Challenges |
1. Translate this sentence from the Kimono API tutorial below into Spanish: "Here we’re creating a dictionary of the info we want to deliver to the Kimono API."
2. Please go on with the Kimono API tutorial below, starting after its last sentence.

Selected extract |

━━━━━━━━━━━━━━━━━━━━━━━━━━━━━━

Tutorial: Change the source URL via your REST API

So you’ve made an awesome new Kimono API, and it works great for the site you set it up on. Sweet! But why stop there? We can use the Kimono API to programmatically manipulate our own Kimono APIs, giving our programs more control over our APIs, thus letting us do even more awesome stuff. Sweet!

In this post, we’ll talk about how you can use python to dynamically update the source URL for a kimono API. So if you start by crawling myawesomewebsite.com/1, we can make an api call and have kimono crawl myawesomewebsite.com/2.

Cool, let’s hop in. The Kimono API makes this really easy. For this post, we’ll be using python 2, but you can apply the concepts to basically any language. 

Prerequisites

For this tutorial, we’re going to need just a few things:

  • Python 2.6.x/python 2.7.x. If you don’t know what you have installed, go to your terminal and just type python, it should tell you.
  • The requests module for python. If you’ve got pip, it’s a simple “pip install requests” to get it set up.
  • A Kimono Account
  • A Kimono API, built for a single webstie (eg mywebsite.com/1), and at least one more page from the same site (eg mywebsite.com/2)

 

Got it? Let’s get into it!

 

Here’s the code:

 

import requests



#enter your info here

API_ID = ""

 

API_KEY = ""

 

API_TOKEN = ""

 

#add whatever the new url is

targeturl = "mywebsite.com/2"

 

#change payload based on what you need to deliver

payload = {

'apikey': API_KEY,

'targeturl': targeturl,

}

 

headers = {"authorization" : "Bearer %s" % API_TOKEN}

 

#you can edit the end of this url to do different things as specced in the api docs

#you can also change the p

#https://www.kimonolabs.com/apidocs#SetTargetUrl

 

api_url = "https://www.kimonolabs.com/kimonoapis/%s/update" % API_ID

 

r = requests.post(api_url, headers = headers, data = payload)

 

#and probs do something else with the response....

print(r.text)



Let’s break it down:

 

Import Requests - This just pulls in our requests module which makes it a little prettier to make http requests in python.

 

API_ID = ""

 

API_KEY = ""

 

API_TOKEN = ""

 

You’ll want to add the api info for your specific API here. You can find all that good stuff on your API detail page (kimonolabs.com/apis/[my 8 digit API key]). Once you’ve done that, we use these variables to tell the Kimono API which API we want to work on, and authenticate that we’ve got the permission to do so.

 

targeturl = "mywebsite.com/2"

This is the url you want to change your url to. Remember we want to target another page on the same site, so that our individual Kimono API will be able to use the same logic to pull in all that juicy data. Yum!

 

payload = {

'apikey': API_KEY,

'targeturl': targeturl,

}

Here we’re creating a dictionary of the info we want to deliver to the Kimono API. So we’re sending two things. The first is our api key -- we need this to authenticate that we have permission. Notice we’re pulling that from our API_KEY variable earlier.

 

The second is our target url - we’re sending this so Kimono knows which url to change our crawl to. If we were, say, not changing the url, but instead telling Kimono to start a new crawl, we wouldn’t need to include target url.

━━━━━━━━━━━━━━━━━━━━━━━━━━━━━━

Material supplied |
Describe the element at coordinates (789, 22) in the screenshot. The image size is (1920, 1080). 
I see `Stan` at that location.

━━━━━━━━━━━━━━━━━━━━━━━━━━━━━━

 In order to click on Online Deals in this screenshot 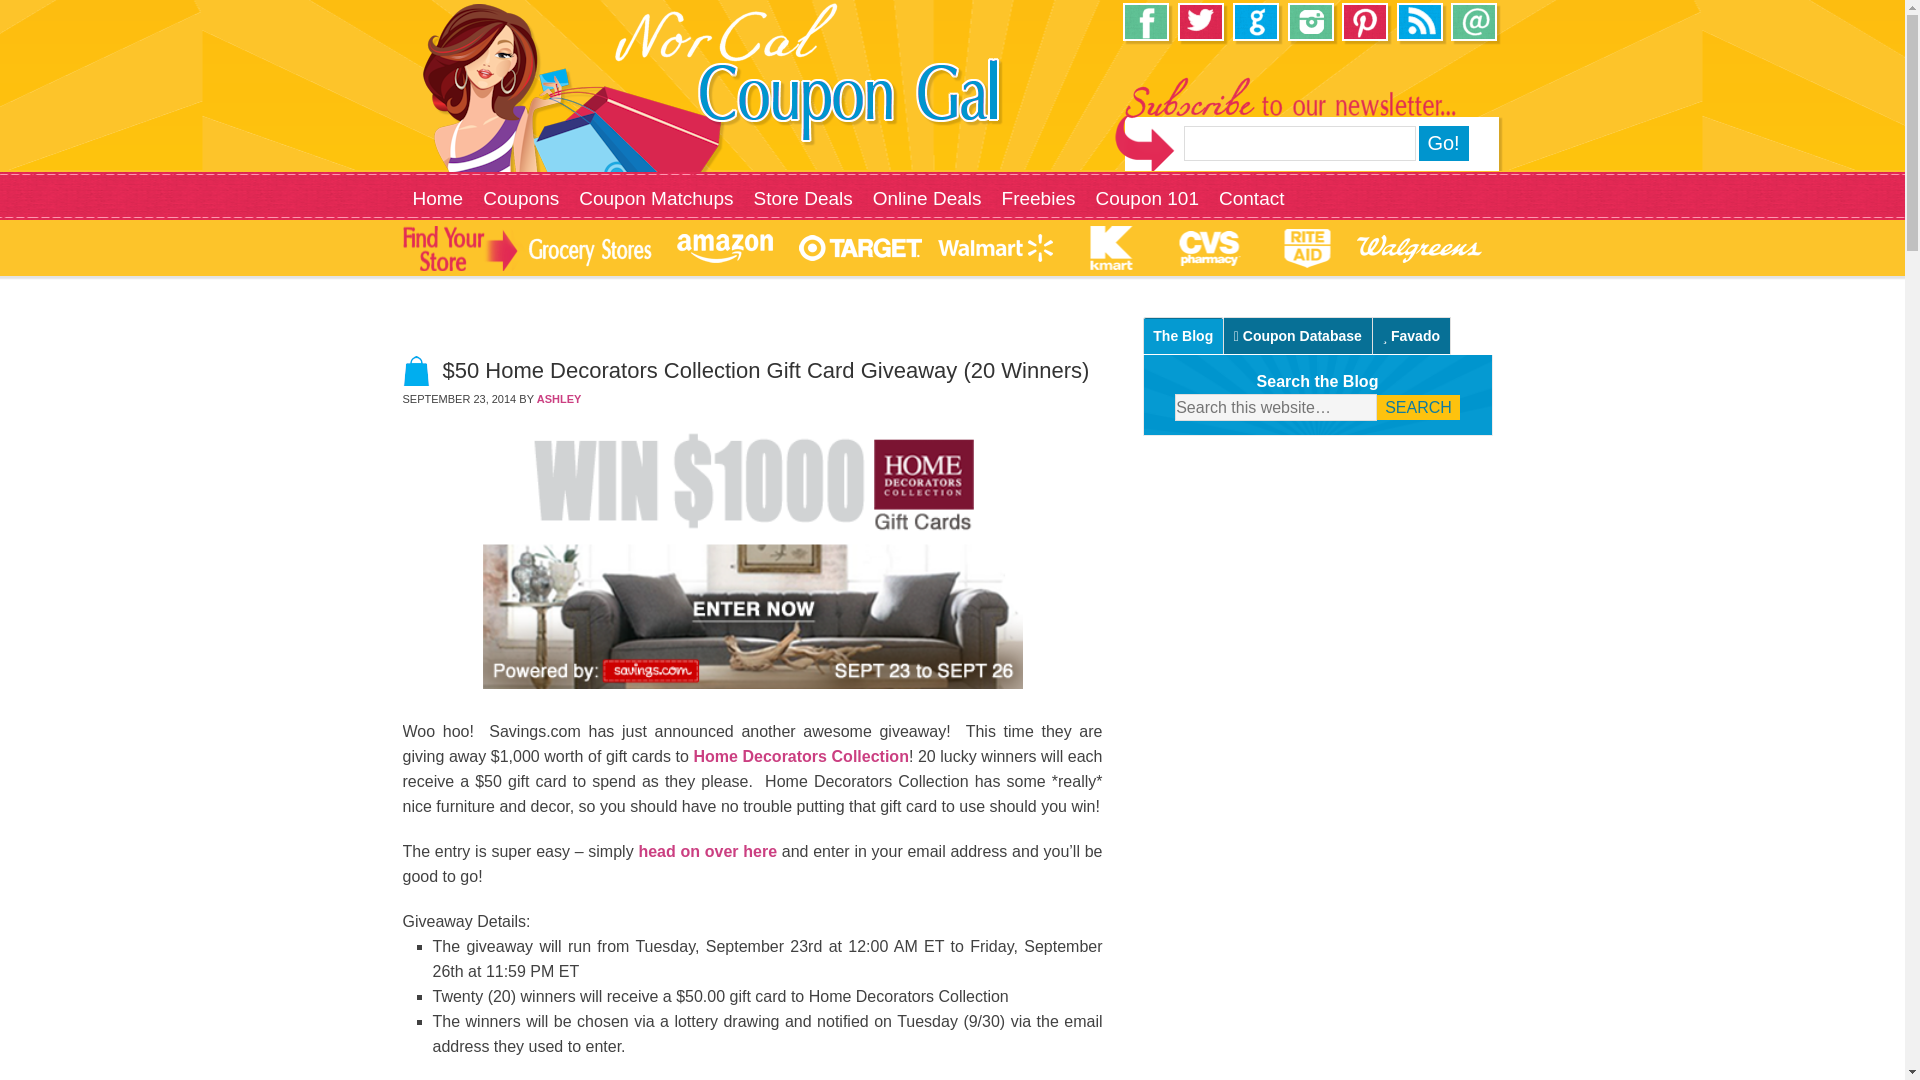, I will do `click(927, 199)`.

━━━━━━━━━━━━━━━━━━━━━━━━━━━━━━

Responses to the exercise |
1. Aquí estamos creando un diccionario con la información que queremos enviar a la API de Kimono.

2.
 

headers = {"authorization" : "Bearer %s" % API_TOKEN}

We need to include these with our request for authentication. Security yo!



api_url = "https://www.kimonolabs.com/kimonoapis/%s/update" % API_ID

Ok, here we’re creating a url to send our request to.  A few things to note here -

  • Calls to the Kimono API (as opposed to our individual api) go to https://www.kimonolabs.com/kimonoapis/API_ID. This is how Kimono knows that we want to perform meta operations
  • We use %s to fill in our API_ID from earlier, so Kimono knows which of our APIs to operate on
  • We end the url with /update. This can be used to do a few things besides changing the target url, for instance: setting crawl frequency, starting a crawl, or setting crawl urls. There are also GET methods where we can learn about the status of our apis. Check it all out at: kimonolabs.com/apidocs.

 

r = requests.post(api_url, headers = headers, data = payload)

Ah, here it is. The workhorse of our whole script. Let’s break it down.

  1. We set a variable, r equal to the following:
  2. first we open up the requests module, and then call its post method with “requests.post”
  3. We invoke request.post as a function, passing it the parameters inside the parenthesis, in this case (api_url, headers=headers, data=payload).
    1. api_url is the url to make the request to. So we’ve created that in the line above, and now we’re just referencing it.
    2. headers=headers. headers is an optional argument that we get from requests. In this case, we need it to handle our authentication (yay security!).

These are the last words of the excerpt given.